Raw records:
↓↓↓
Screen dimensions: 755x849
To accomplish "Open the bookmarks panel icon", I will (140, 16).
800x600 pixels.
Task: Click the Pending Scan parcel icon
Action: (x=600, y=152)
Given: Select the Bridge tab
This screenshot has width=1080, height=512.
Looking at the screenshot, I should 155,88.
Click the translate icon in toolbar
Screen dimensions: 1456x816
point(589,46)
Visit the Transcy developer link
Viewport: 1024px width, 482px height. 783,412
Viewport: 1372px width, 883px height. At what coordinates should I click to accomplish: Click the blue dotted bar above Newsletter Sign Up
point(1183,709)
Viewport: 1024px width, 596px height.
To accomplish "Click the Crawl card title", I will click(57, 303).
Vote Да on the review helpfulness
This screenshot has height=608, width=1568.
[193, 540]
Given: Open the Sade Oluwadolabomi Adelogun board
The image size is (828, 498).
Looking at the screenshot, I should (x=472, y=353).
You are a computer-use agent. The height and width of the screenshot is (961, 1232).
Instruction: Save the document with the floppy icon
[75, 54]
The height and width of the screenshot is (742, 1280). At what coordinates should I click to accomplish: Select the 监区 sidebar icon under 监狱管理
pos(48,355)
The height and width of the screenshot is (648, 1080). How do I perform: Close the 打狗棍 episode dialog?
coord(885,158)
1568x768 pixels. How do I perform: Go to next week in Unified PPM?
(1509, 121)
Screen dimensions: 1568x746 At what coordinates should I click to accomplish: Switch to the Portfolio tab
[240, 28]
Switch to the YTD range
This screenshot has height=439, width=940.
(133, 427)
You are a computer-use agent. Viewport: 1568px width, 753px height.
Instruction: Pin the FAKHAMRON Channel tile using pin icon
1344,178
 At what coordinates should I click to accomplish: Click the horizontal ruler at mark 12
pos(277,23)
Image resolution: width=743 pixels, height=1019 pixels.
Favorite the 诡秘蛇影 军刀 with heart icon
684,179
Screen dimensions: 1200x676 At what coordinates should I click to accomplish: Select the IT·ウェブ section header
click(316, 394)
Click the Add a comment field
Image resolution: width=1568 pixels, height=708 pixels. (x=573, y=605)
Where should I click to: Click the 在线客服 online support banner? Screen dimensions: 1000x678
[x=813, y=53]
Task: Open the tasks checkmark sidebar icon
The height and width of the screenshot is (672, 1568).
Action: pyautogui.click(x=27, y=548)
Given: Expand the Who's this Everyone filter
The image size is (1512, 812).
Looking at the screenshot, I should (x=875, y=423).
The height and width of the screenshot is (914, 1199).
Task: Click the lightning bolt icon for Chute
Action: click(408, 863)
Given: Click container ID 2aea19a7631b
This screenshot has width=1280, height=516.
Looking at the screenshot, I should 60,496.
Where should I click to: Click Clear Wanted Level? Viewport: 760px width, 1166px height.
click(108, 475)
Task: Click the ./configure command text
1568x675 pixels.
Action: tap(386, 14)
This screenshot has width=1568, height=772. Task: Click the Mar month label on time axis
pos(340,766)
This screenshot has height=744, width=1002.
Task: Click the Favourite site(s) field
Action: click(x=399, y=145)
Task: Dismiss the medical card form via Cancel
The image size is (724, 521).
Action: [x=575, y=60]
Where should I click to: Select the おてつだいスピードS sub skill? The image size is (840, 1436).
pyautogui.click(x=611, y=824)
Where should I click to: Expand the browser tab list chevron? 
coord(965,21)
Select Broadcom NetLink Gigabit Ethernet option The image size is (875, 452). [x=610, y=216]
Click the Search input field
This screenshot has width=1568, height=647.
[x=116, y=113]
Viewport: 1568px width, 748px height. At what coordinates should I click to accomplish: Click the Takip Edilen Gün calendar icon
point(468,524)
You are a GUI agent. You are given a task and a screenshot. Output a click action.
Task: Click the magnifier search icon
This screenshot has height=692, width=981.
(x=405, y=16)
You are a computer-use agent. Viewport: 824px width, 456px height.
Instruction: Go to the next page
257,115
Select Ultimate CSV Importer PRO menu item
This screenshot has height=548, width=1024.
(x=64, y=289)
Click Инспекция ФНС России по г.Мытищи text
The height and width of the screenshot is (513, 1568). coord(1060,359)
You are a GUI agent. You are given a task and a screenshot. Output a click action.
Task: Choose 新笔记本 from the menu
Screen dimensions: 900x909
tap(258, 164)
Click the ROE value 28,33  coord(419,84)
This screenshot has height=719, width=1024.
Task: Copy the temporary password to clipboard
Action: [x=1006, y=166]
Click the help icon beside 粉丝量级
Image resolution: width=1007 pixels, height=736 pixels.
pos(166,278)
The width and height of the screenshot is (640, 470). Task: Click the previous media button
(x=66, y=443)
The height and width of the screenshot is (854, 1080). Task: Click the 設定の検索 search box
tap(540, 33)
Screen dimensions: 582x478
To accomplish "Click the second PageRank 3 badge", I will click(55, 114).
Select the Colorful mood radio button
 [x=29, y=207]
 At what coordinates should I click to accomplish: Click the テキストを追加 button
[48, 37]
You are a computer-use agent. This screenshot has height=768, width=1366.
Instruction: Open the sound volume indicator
↑↑↑
Request ▸ Please reproduce all of the entries above verbatim, keeping every line unchanged.

Correct result ▸
Screen dimensions: 755x849
To accomplish "Open the bookmarks panel icon", I will (140, 16).
800x600 pixels.
Task: Click the Pending Scan parcel icon
Action: (x=600, y=152)
Given: Select the Bridge tab
This screenshot has width=1080, height=512.
Looking at the screenshot, I should 155,88.
Click the translate icon in toolbar
Screen dimensions: 1456x816
point(589,46)
Visit the Transcy developer link
Viewport: 1024px width, 482px height. 783,412
Viewport: 1372px width, 883px height. At what coordinates should I click to accomplish: Click the blue dotted bar above Newsletter Sign Up
point(1183,709)
Viewport: 1024px width, 596px height.
To accomplish "Click the Crawl card title", I will click(57, 303).
Vote Да on the review helpfulness
This screenshot has height=608, width=1568.
[193, 540]
Given: Open the Sade Oluwadolabomi Adelogun board
The image size is (828, 498).
Looking at the screenshot, I should (x=472, y=353).
You are a computer-use agent. The height and width of the screenshot is (961, 1232).
Instruction: Save the document with the floppy icon
[75, 54]
The height and width of the screenshot is (742, 1280). At what coordinates should I click to accomplish: Select the 监区 sidebar icon under 监狱管理
pos(48,355)
The height and width of the screenshot is (648, 1080). How do I perform: Close the 打狗棍 episode dialog?
coord(885,158)
1568x768 pixels. How do I perform: Go to next week in Unified PPM?
(1509, 121)
Screen dimensions: 1568x746 At what coordinates should I click to accomplish: Switch to the Portfolio tab
[240, 28]
Switch to the YTD range
This screenshot has height=439, width=940.
(133, 427)
You are a computer-use agent. Viewport: 1568px width, 753px height.
Instruction: Pin the FAKHAMRON Channel tile using pin icon
1344,178
 At what coordinates should I click to accomplish: Click the horizontal ruler at mark 12
pos(277,23)
Image resolution: width=743 pixels, height=1019 pixels.
Favorite the 诡秘蛇影 军刀 with heart icon
684,179
Screen dimensions: 1200x676 At what coordinates should I click to accomplish: Select the IT·ウェブ section header
click(316, 394)
Click the Add a comment field
Image resolution: width=1568 pixels, height=708 pixels. (x=573, y=605)
Where should I click to: Click the 在线客服 online support banner? Screen dimensions: 1000x678
[x=813, y=53]
Task: Open the tasks checkmark sidebar icon
The height and width of the screenshot is (672, 1568).
Action: pyautogui.click(x=27, y=548)
Given: Expand the Who's this Everyone filter
The image size is (1512, 812).
Looking at the screenshot, I should (x=875, y=423).
The height and width of the screenshot is (914, 1199).
Task: Click the lightning bolt icon for Chute
Action: click(408, 863)
Given: Click container ID 2aea19a7631b
This screenshot has width=1280, height=516.
Looking at the screenshot, I should 60,496.
Where should I click to: Click Clear Wanted Level? Viewport: 760px width, 1166px height.
click(108, 475)
Task: Click the ./configure command text
1568x675 pixels.
Action: tap(386, 14)
This screenshot has width=1568, height=772. Task: Click the Mar month label on time axis
pos(340,766)
This screenshot has height=744, width=1002.
Task: Click the Favourite site(s) field
Action: click(x=399, y=145)
Task: Dismiss the medical card form via Cancel
The image size is (724, 521).
Action: [x=575, y=60]
Where should I click to: Select the おてつだいスピードS sub skill? The image size is (840, 1436).
pyautogui.click(x=611, y=824)
Where should I click to: Expand the browser tab list chevron? 
coord(965,21)
Select Broadcom NetLink Gigabit Ethernet option The image size is (875, 452). [x=610, y=216]
Click the Search input field
This screenshot has width=1568, height=647.
[x=116, y=113]
Viewport: 1568px width, 748px height. At what coordinates should I click to accomplish: Click the Takip Edilen Gün calendar icon
point(468,524)
You are a GUI agent. You are given a task and a screenshot. Output a click action.
Task: Click the magnifier search icon
This screenshot has height=692, width=981.
(x=405, y=16)
You are a computer-use agent. Viewport: 824px width, 456px height.
Instruction: Go to the next page
257,115
Select Ultimate CSV Importer PRO menu item
This screenshot has height=548, width=1024.
(x=64, y=289)
Click Инспекция ФНС России по г.Мытищи text
The height and width of the screenshot is (513, 1568). coord(1060,359)
You are a GUI agent. You are given a task and a screenshot. Output a click action.
Task: Choose 新笔记本 from the menu
Screen dimensions: 900x909
tap(258, 164)
Click the ROE value 28,33  coord(419,84)
This screenshot has height=719, width=1024.
Task: Copy the temporary password to clipboard
Action: [x=1006, y=166]
Click the help icon beside 粉丝量级
Image resolution: width=1007 pixels, height=736 pixels.
pos(166,278)
The width and height of the screenshot is (640, 470). Task: Click the previous media button
(x=66, y=443)
The height and width of the screenshot is (854, 1080). Task: Click the 設定の検索 search box
tap(540, 33)
Screen dimensions: 582x478
To accomplish "Click the second PageRank 3 badge", I will click(55, 114).
Select the Colorful mood radio button
 [x=29, y=207]
 At what coordinates should I click to accomplish: Click the テキストを追加 button
[48, 37]
You are a computer-use agent. This screenshot has height=768, width=1366.
Instruction: Open the sound volume indicator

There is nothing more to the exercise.